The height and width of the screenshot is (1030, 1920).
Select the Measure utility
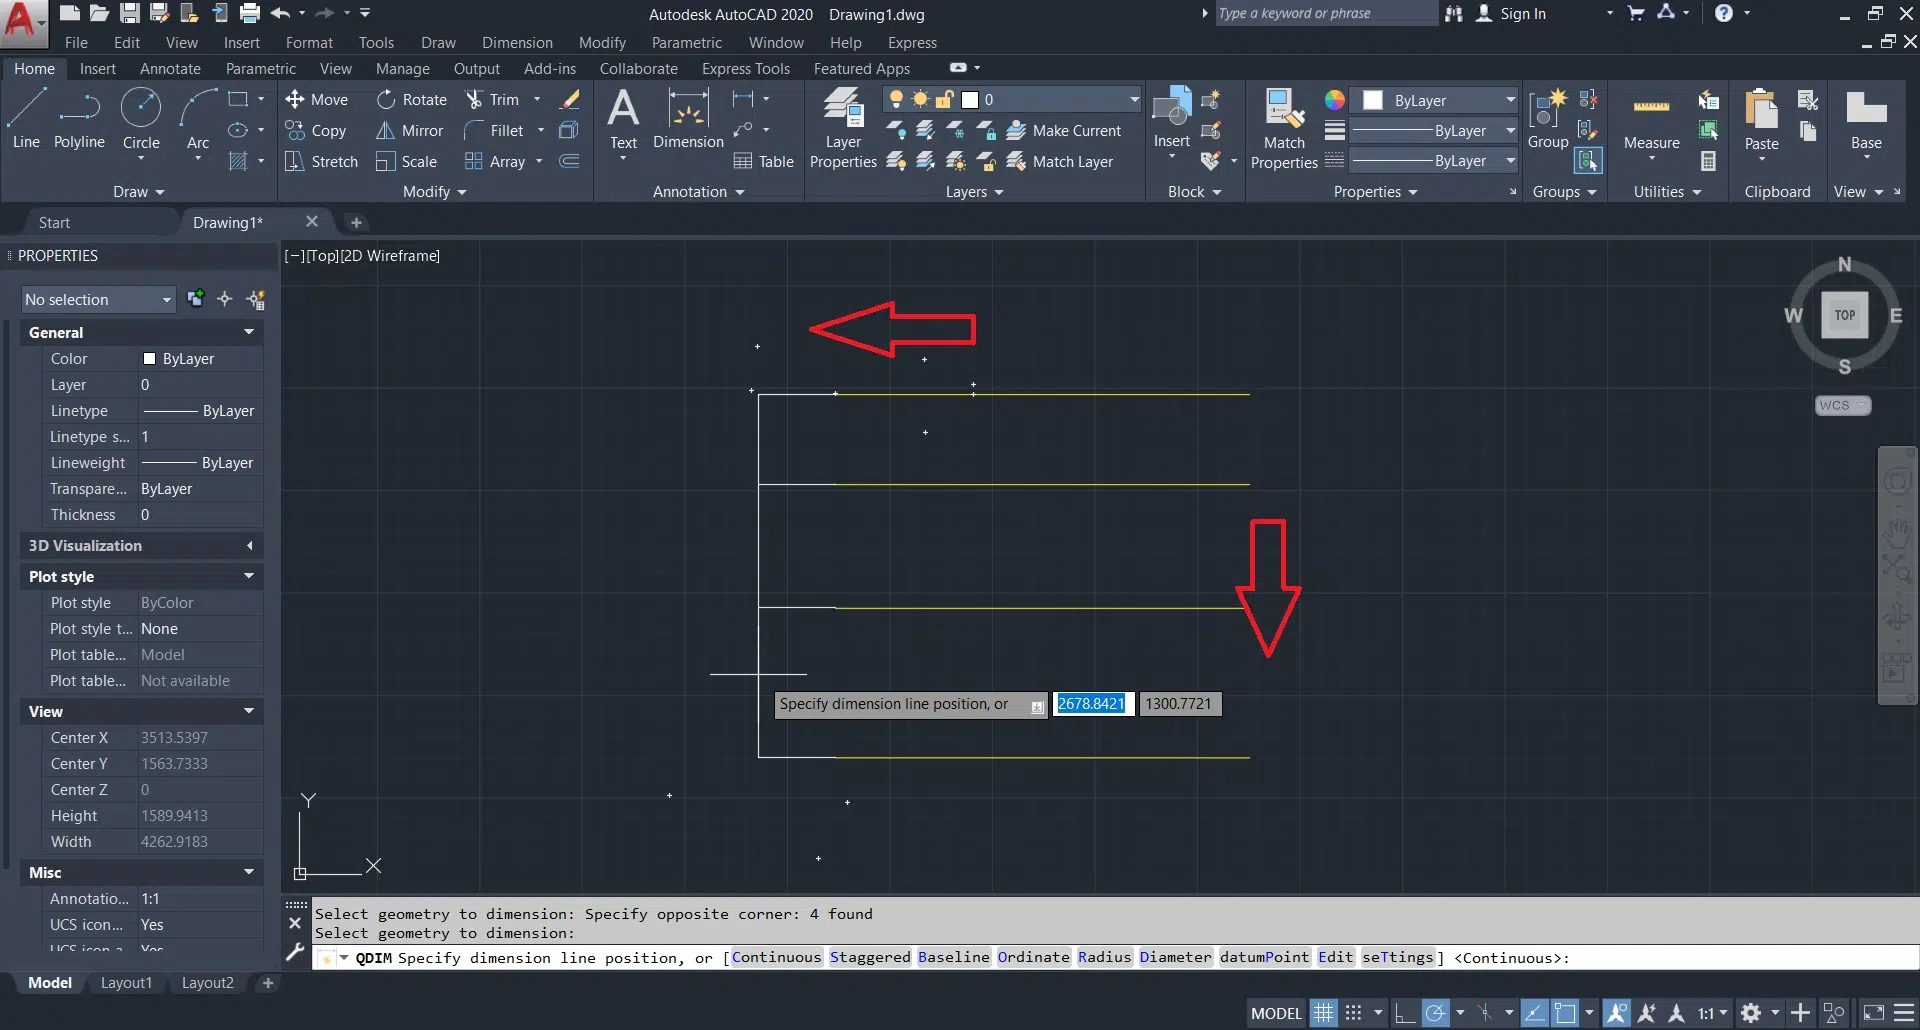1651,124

════════

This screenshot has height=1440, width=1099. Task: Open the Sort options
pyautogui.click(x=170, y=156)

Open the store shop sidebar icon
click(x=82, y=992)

════════

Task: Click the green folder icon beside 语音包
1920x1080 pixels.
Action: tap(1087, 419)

════════

Recopiez sans rien changer le passage des enregistrements qui commence à la ligne contenant "Task: Click the green folder icon beside 语音包" et se termine à la ligne contenant "Action: tap(1087, 419)", ces deux lignes comprises.

Task: Click the green folder icon beside 语音包
1920x1080 pixels.
Action: tap(1087, 419)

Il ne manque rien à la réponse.